[What this task involves] Retype the lines exactly, starting with the line that contains "Click the log file with plus icon" and going on through the last line.

[Raw records]
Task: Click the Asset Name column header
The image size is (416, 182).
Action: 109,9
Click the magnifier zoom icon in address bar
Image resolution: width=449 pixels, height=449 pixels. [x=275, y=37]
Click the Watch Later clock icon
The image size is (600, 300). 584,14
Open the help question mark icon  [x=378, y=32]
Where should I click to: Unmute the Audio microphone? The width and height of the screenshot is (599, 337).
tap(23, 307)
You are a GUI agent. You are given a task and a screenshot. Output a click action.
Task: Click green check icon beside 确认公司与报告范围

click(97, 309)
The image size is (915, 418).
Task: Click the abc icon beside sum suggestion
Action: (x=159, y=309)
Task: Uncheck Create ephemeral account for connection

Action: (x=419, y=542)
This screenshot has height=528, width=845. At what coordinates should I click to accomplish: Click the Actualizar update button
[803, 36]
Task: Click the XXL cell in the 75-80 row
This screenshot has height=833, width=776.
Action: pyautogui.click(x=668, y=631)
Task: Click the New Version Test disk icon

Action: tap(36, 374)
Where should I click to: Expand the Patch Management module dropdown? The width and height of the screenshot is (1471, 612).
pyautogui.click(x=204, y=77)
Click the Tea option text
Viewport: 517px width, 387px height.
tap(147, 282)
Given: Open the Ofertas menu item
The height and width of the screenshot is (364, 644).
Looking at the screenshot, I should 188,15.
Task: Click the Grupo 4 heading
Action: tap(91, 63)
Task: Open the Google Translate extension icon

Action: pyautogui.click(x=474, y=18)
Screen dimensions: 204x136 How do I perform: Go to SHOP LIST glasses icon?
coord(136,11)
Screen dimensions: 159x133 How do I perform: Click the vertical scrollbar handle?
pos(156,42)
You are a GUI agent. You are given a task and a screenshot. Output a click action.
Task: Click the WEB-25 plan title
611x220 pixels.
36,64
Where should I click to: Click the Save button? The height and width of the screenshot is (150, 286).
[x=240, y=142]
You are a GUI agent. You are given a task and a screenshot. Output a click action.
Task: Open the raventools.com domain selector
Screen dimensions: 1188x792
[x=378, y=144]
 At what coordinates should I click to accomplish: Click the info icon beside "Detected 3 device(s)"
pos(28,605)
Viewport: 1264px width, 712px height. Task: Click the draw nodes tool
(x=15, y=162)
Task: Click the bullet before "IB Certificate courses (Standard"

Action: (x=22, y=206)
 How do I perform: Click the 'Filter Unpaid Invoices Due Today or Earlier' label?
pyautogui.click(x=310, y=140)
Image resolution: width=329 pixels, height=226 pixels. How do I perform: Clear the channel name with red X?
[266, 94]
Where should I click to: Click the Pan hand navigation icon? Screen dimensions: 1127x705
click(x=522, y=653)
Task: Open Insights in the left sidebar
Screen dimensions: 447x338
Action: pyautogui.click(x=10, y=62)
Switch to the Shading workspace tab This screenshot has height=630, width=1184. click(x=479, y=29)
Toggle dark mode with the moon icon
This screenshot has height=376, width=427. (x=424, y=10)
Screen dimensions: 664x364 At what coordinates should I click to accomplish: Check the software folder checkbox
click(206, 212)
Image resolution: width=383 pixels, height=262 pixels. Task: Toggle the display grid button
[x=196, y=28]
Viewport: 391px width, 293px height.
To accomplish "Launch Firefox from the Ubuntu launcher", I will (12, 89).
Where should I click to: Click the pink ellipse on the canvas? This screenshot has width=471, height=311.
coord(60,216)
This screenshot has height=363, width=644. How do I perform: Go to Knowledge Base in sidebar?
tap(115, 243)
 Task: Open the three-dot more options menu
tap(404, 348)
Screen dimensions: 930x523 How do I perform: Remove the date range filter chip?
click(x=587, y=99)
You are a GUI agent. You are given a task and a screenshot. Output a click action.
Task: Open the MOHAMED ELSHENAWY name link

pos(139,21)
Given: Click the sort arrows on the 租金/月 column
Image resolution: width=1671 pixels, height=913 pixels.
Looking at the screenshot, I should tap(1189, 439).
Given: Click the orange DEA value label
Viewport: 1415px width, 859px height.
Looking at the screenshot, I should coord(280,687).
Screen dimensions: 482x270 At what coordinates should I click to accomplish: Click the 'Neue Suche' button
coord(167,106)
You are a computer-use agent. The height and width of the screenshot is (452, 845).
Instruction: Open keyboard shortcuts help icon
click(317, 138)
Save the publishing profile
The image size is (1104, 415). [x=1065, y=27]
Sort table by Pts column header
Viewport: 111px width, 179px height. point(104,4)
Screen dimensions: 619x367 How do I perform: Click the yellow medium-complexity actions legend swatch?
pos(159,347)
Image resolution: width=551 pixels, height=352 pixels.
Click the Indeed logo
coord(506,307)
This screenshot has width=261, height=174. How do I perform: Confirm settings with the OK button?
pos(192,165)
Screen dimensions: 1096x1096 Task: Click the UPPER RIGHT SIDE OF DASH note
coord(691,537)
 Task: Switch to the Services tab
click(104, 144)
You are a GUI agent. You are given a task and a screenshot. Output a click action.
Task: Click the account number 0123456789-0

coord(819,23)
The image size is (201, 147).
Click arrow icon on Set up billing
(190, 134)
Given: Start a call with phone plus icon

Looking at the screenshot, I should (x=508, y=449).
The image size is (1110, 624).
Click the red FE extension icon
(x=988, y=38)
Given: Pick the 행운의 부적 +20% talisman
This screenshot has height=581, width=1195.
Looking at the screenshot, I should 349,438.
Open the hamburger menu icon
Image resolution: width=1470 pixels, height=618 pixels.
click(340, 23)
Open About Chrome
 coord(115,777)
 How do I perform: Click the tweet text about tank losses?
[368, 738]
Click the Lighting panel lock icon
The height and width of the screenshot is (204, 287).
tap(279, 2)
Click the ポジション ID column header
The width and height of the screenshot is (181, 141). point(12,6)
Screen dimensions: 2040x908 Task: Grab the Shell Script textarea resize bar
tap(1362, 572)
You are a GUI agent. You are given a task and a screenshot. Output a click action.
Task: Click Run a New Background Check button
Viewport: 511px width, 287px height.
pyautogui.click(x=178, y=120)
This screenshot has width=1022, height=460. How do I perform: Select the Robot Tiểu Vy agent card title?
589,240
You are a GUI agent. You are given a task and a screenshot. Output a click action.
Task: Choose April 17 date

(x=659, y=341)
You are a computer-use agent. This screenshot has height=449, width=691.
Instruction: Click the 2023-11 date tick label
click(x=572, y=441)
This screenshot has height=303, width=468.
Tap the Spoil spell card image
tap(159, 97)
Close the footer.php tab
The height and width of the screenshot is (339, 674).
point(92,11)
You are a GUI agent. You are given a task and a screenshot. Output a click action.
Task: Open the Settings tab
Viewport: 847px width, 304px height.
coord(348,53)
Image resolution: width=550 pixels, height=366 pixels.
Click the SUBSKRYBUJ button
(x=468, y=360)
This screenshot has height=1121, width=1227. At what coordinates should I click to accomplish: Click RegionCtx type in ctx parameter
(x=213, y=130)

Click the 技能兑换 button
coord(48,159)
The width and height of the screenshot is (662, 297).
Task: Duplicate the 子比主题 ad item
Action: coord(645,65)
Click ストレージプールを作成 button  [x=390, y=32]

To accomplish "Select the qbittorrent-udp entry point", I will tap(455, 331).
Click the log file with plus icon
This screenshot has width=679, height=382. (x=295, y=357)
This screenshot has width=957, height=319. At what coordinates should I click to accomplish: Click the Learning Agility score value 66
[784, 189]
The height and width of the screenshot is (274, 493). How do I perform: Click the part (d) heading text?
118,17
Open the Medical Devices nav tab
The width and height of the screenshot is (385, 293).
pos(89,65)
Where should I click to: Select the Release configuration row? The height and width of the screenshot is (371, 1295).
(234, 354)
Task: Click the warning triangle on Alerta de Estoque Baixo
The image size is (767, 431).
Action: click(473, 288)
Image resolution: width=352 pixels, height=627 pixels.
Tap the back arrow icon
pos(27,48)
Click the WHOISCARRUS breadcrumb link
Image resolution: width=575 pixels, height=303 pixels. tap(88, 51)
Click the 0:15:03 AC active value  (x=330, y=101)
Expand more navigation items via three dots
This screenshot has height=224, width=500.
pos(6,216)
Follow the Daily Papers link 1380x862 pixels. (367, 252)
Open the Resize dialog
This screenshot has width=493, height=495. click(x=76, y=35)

[Response to this exercise]
Click the log file with plus icon
This screenshot has width=679, height=382. (x=295, y=357)
This screenshot has width=957, height=319. At what coordinates should I click to accomplish: Click the Learning Agility score value 66
[784, 189]
The height and width of the screenshot is (274, 493). How do I perform: Click the part (d) heading text?
118,17
Open the Medical Devices nav tab
The width and height of the screenshot is (385, 293).
pos(89,65)
Where should I click to: Select the Release configuration row? The height and width of the screenshot is (371, 1295).
(234, 354)
Task: Click the warning triangle on Alerta de Estoque Baixo
The image size is (767, 431).
Action: click(473, 288)
Image resolution: width=352 pixels, height=627 pixels.
Tap the back arrow icon
pos(27,48)
Click the WHOISCARRUS breadcrumb link
Image resolution: width=575 pixels, height=303 pixels. tap(88, 51)
Click the 0:15:03 AC active value  (x=330, y=101)
Expand more navigation items via three dots
This screenshot has height=224, width=500.
pos(6,216)
Follow the Daily Papers link 1380x862 pixels. (367, 252)
Open the Resize dialog
This screenshot has width=493, height=495. click(x=76, y=35)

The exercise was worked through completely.